We did our best to prepare for the big event including emotionally and financially. I’ve heard from people (friends and online blogging buddies) that raising a kid can be expensive.
I decided to look at the numbers and examine how our baby girl is affecting our finances.
Can You Afford Having Kids?
Where do people get that idea that kids are expensive? One source often cited is the USDA’s Cost of Raising a Child Calculator.
Based on how many kids you have and how old they are, you can get national and regional averages for the costs associated with children.
I tried it out to see what it said and compare it to our expenses. Here’s how it breaks down for a child under 1 year of age:
- Housing ($ 4,375)
- Food ($ 1,675)
- Transportation ($ 1,863)
- Clothing ($ 913)
- Health Care ($ 963)
- Childcare ($ 3,238)
- Other Expenses ($ 950)
The grand total is $ 13,975 for the Southeast. The national average for a child under the age of 1 is $ 14,938.
Looking at the Costs
If you look at the numbers though, many of the expenses are sunk costs.

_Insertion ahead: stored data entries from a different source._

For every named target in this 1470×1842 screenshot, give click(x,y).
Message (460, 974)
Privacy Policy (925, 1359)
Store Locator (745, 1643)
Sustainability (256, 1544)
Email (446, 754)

We bought our townhouse before we had our daughter. We have no intention of upgrading our housing JUST for her. We converted our guest room into her nursery. It’s the smallest bedroom area, but it’s definitely big enough for her right now.
We don’t plan on moving in the immediate future. We’re working to pay off our mortgage faster by sending in extra payments.

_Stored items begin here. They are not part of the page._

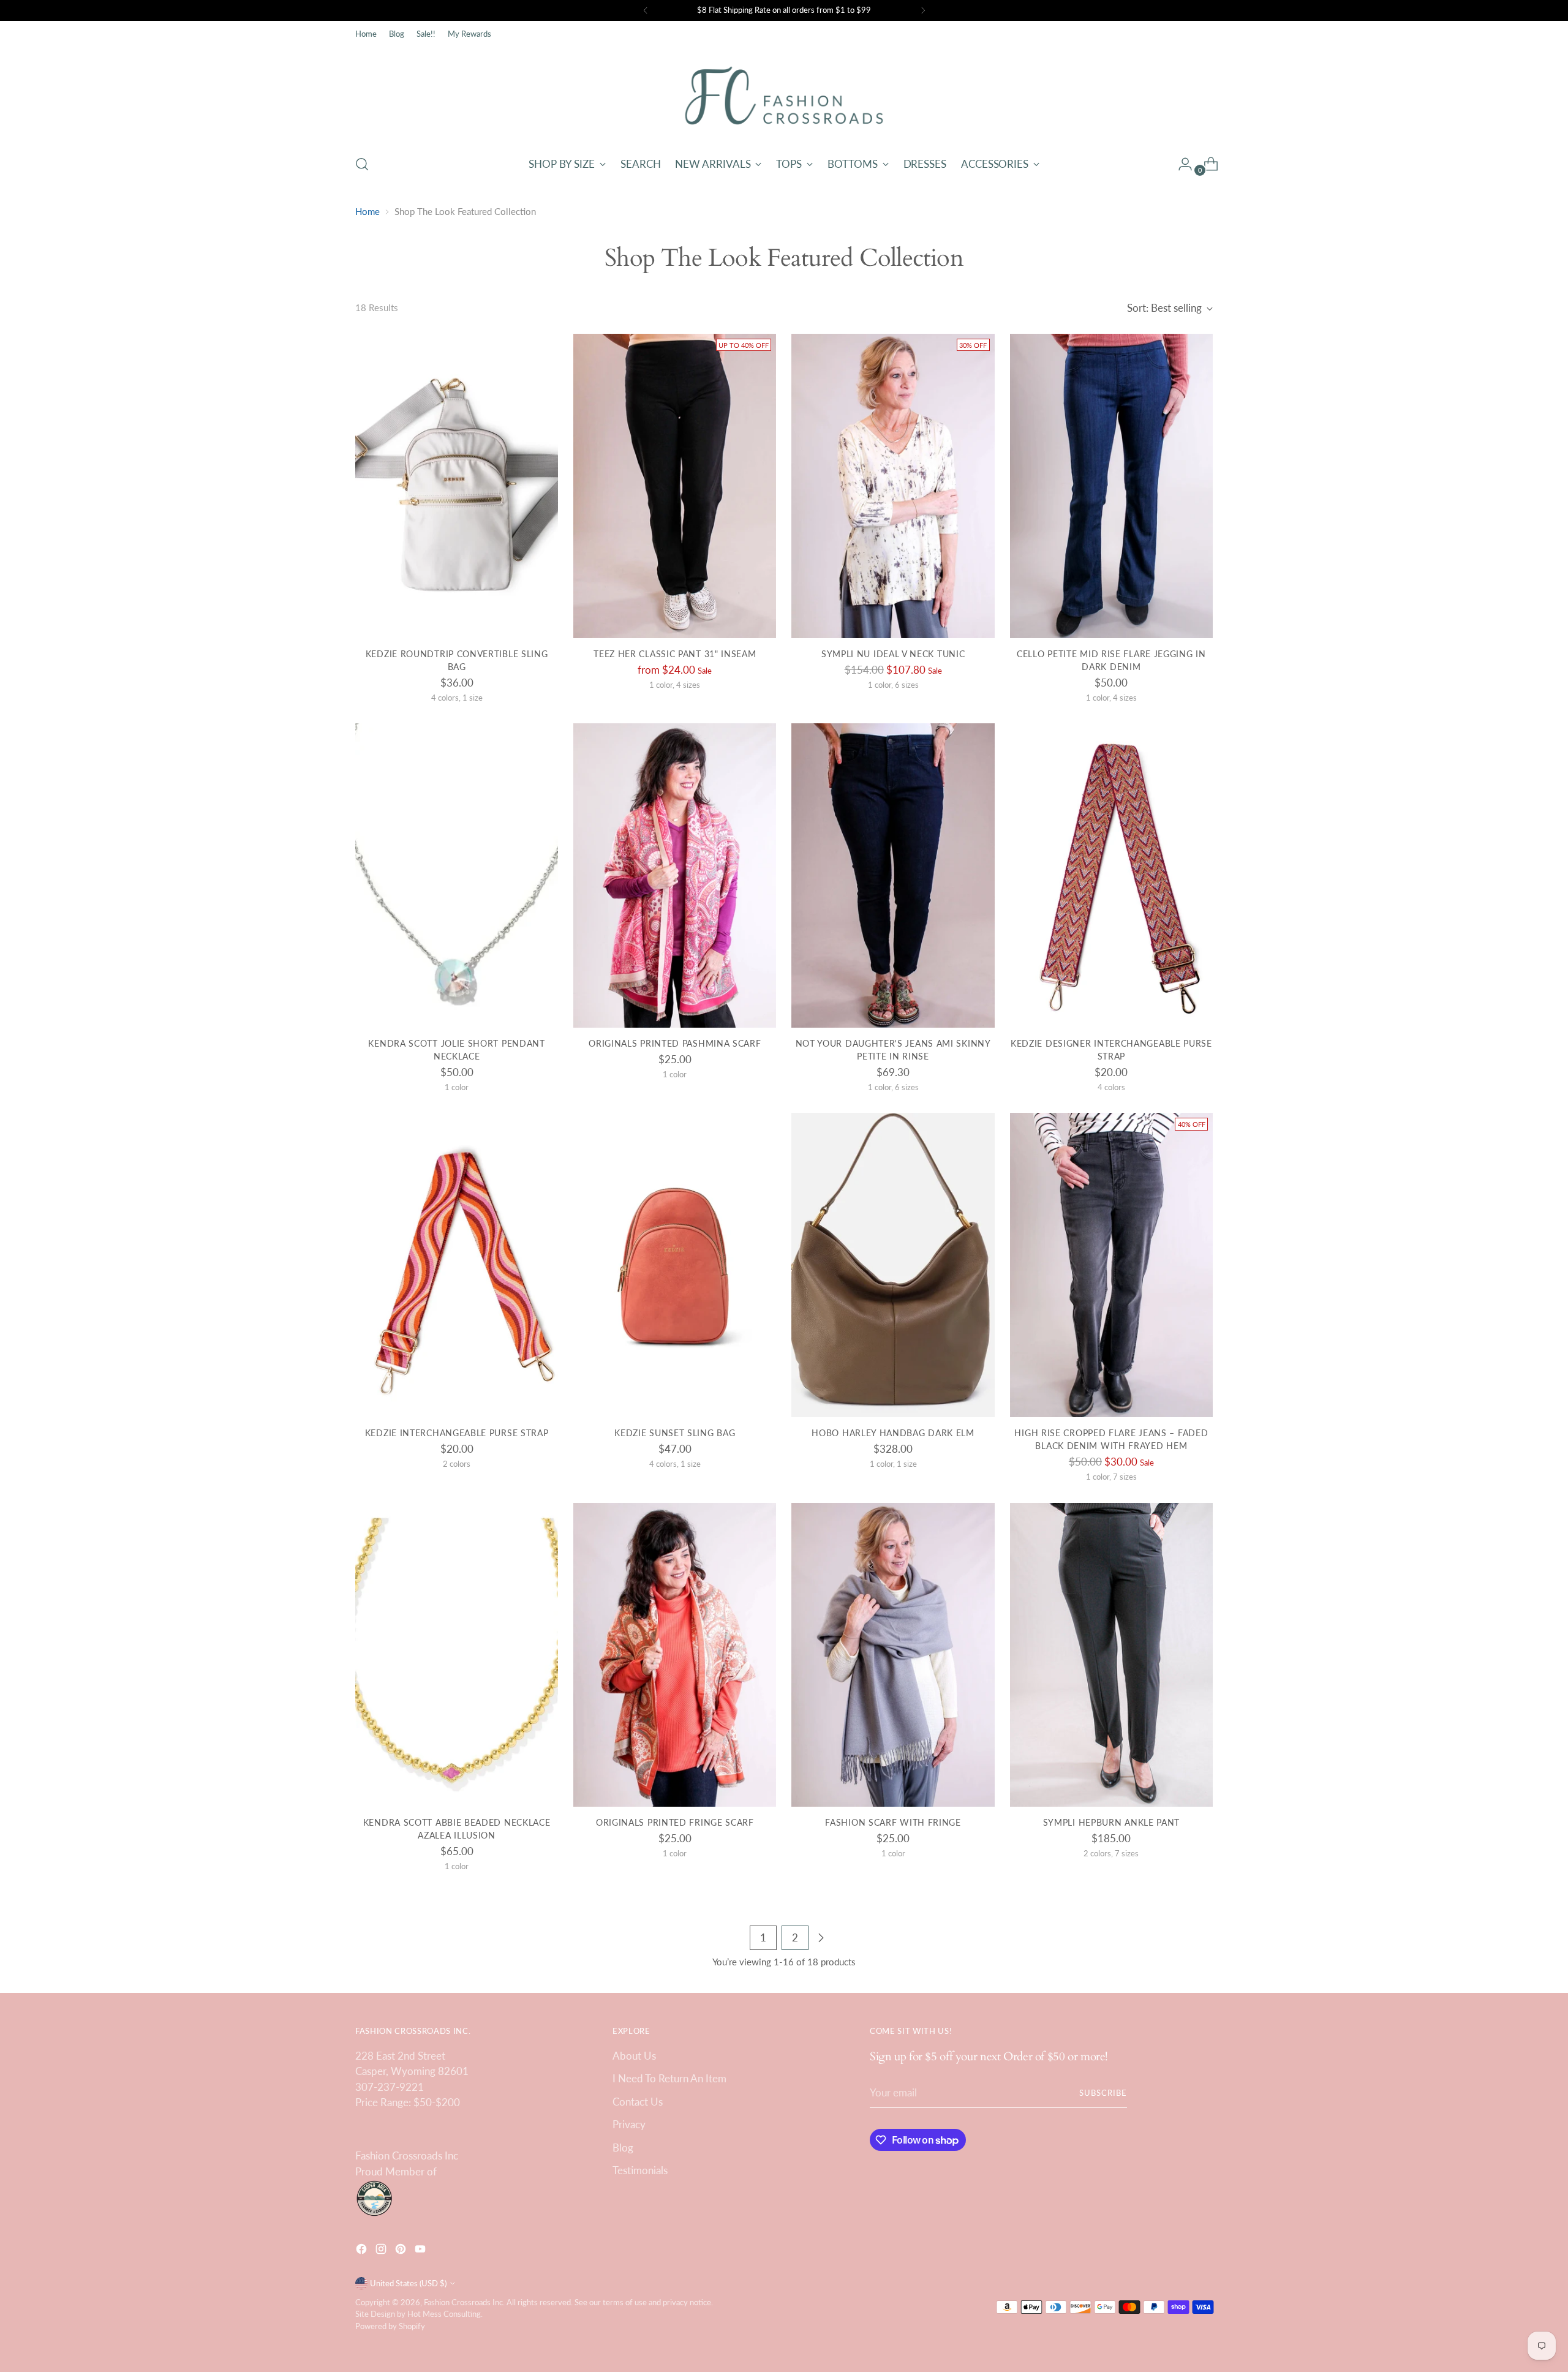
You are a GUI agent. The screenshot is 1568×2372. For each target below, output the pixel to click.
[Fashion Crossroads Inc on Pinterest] (401, 2251)
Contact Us (637, 2101)
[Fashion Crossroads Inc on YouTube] (421, 2251)
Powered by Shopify (390, 2326)
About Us (634, 2055)
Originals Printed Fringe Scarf (675, 1822)
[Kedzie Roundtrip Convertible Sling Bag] (456, 486)
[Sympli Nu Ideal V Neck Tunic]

Since the baby expenses haven’t hurt our budget we’re planning on keeping the extra payment amounts the same. However, should we need more wiggle room in our budget, we’ll redirect those payments.
I think the increasing in housing is due to utility bills increasing. Right now, we’ve see our electric bill go up, not because of the baby though.

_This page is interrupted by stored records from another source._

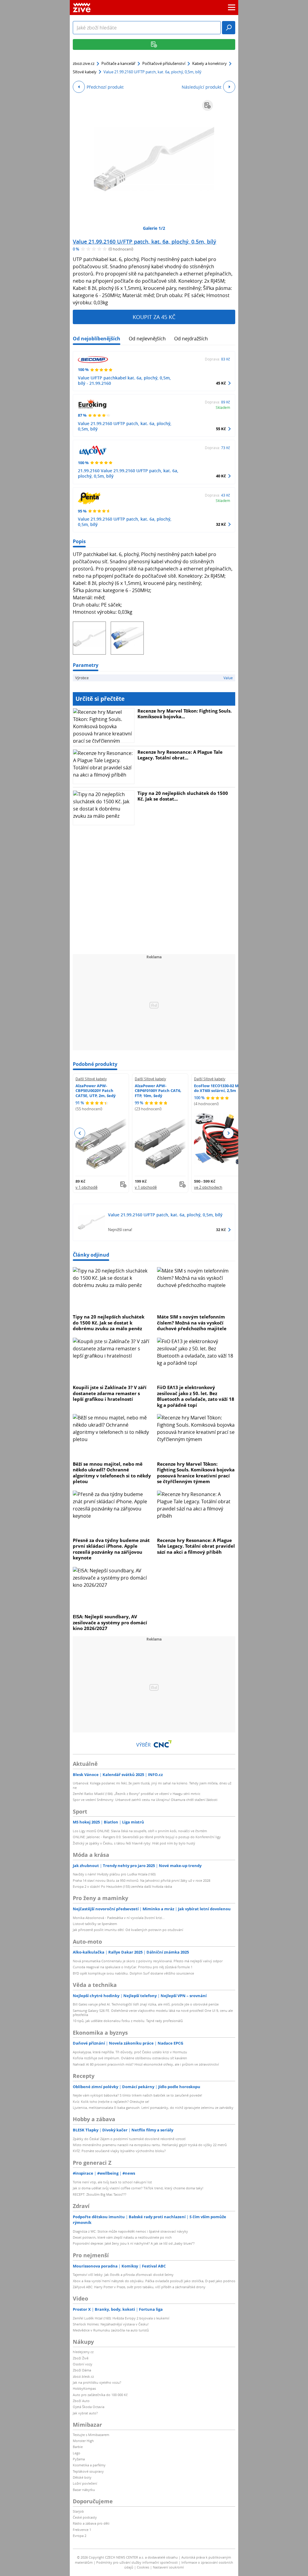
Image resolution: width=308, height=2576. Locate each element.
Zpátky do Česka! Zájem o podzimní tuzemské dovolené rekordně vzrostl (129, 2139)
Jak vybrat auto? (85, 2413)
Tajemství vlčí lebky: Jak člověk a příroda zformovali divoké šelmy (123, 2274)
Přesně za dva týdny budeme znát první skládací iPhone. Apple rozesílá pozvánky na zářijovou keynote (111, 1549)
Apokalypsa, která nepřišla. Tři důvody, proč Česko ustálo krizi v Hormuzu (130, 2052)
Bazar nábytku (84, 2489)
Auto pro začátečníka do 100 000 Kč (100, 2394)
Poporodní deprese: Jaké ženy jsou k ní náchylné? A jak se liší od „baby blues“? (134, 2243)
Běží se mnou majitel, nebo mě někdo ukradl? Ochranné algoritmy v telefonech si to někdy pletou (112, 1473)
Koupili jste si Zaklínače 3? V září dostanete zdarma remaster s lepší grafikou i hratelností (109, 1393)
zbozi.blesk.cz (83, 2376)
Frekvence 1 (82, 2529)
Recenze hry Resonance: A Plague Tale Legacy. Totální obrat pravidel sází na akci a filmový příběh (196, 1546)
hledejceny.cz (83, 2351)
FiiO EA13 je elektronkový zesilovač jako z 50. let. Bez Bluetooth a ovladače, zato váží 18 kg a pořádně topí (195, 1396)
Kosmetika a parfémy (89, 2465)
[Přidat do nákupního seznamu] (207, 105)
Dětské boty (82, 2477)
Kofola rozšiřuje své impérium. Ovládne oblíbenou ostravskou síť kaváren (130, 2058)
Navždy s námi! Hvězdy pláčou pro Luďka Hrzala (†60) (114, 1874)
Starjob (78, 2511)
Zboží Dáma (82, 2370)
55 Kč (221, 428)
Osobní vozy (82, 2364)
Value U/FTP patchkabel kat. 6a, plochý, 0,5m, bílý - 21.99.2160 (124, 380)
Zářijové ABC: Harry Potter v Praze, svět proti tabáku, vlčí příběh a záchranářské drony (139, 2287)
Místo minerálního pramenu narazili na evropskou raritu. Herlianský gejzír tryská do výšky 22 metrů (150, 2145)
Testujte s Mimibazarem (91, 2434)
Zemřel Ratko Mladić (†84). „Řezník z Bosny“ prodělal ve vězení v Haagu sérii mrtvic (136, 1793)
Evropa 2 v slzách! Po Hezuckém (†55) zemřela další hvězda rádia (122, 1886)
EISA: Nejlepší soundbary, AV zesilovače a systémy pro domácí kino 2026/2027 (110, 1622)
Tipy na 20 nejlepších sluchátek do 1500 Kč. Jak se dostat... (182, 796)
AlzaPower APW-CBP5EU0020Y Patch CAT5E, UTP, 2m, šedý (95, 1091)
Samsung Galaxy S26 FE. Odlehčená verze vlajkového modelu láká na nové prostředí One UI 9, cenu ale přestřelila (153, 2012)
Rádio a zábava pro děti (91, 2523)
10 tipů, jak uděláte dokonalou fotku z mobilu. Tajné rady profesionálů (128, 2020)
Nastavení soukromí (168, 2567)
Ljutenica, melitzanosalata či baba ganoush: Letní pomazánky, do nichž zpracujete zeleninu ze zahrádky (153, 2107)
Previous (80, 1133)
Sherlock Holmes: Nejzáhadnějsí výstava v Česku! (111, 2324)
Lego (76, 2453)
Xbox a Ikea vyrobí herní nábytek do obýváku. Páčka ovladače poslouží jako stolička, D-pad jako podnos (154, 2281)
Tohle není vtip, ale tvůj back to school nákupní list (112, 2182)
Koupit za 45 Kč (154, 317)
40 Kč (221, 476)
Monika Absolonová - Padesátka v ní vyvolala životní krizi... (119, 1917)
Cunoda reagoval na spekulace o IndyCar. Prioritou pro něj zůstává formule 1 (132, 1967)
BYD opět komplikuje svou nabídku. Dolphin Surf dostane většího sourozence (133, 1973)
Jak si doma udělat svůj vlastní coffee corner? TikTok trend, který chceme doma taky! (138, 2188)
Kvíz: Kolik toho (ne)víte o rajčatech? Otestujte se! (111, 2101)
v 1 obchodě (86, 1187)
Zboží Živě (80, 2358)
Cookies (143, 2567)
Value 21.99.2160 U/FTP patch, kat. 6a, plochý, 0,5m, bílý (144, 241)
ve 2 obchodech (208, 1187)
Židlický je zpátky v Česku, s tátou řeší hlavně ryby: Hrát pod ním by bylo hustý (134, 1843)
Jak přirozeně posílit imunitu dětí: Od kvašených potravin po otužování (128, 1929)
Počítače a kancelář (118, 63)
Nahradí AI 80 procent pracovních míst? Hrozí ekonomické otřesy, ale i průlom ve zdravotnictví (146, 2064)
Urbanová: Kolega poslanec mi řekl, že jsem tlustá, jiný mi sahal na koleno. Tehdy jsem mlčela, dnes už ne (152, 1785)
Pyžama (79, 2459)
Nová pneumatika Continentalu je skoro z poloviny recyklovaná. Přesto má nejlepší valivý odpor (148, 1961)
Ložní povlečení (85, 2483)
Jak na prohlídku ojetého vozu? (97, 2382)
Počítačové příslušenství (163, 63)
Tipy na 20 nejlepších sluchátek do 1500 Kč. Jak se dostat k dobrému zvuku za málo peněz (108, 1322)
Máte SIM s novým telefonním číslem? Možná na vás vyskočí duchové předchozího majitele (191, 1322)
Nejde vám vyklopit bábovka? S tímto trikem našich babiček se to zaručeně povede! (137, 2095)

With the heatwave we’ve had the air conditioning on. With the cool down (relatively), we’ve been using the windows and fans.
We choose to breastfeed, not for the financial benefits (it’s free!), but for the health ones. So far it’s going well.
Groceries have gone up as I’m eating more to accommodate my new role feeding my child. The plus side is that we’re eating out less often and cooking more meals at home.
Should something change and we have to switch to formula, it will raise the costs, but I still don’t see how it would add up to almost $ 1,700. Sites like Baby Cheapskate often posts deals on formula, so parents who are formula feeding can get some savings.
While the baby hasn’t affected our transportation bills yet, she will have an effect on what car we purchase next year.
Right now my husband drives a coupe and I drive small sedan. We were planning on buying a car, but we’re looking at roomier cars with the baby on board now.
Our plan is to buy the car with cash, either a family sedan or a small crossover. I’ll track our progress with our next car purchase.
I think having a baby will affect this area of our budget the most. Who knew babies needed so many well visits? Fortunately we have well visits covered 100%.
We have a $ 2,500 deductible, but when we had to pay that for her delivery, we had most of that reimbursed by my husband’s job.
What eats a big part of my husband’s paycheck now is the health insurance premiums. Before the baby, our plan was costing us $ 101.06 every paycheck.
Now the family premiums are $ 193.33 each paycheck. If we decide to have more children, the premium doesn’t increase.
I’m really surprised with this one. I realized that we’re fortunate to have our friends grab some of the baby’s outfits for us at our shower.
For us, we have bought a few items new, but I’m a big fan of the kids consignment shop near us.
Babies grow so quickly, I wouldn’t want to spend a huge amount of money on my daughter’s clothes.
Thoughts on Having Kids
I know we’re just beginning this journey, so numbers will change as time progresses, but I want to share what we’ve learned so far.
I hope having an open discussion about the finances of being parents can help us to pick up tips from one another.
I do think parents should be prepared and save money for expected and unexpected expenses.
I agree with Glen’s post that many well meaning parents that sometimes they go overboard with their kids.
It’s a balancing act and we have keep an eye on our own spending. I’d love to hear your tips and stories.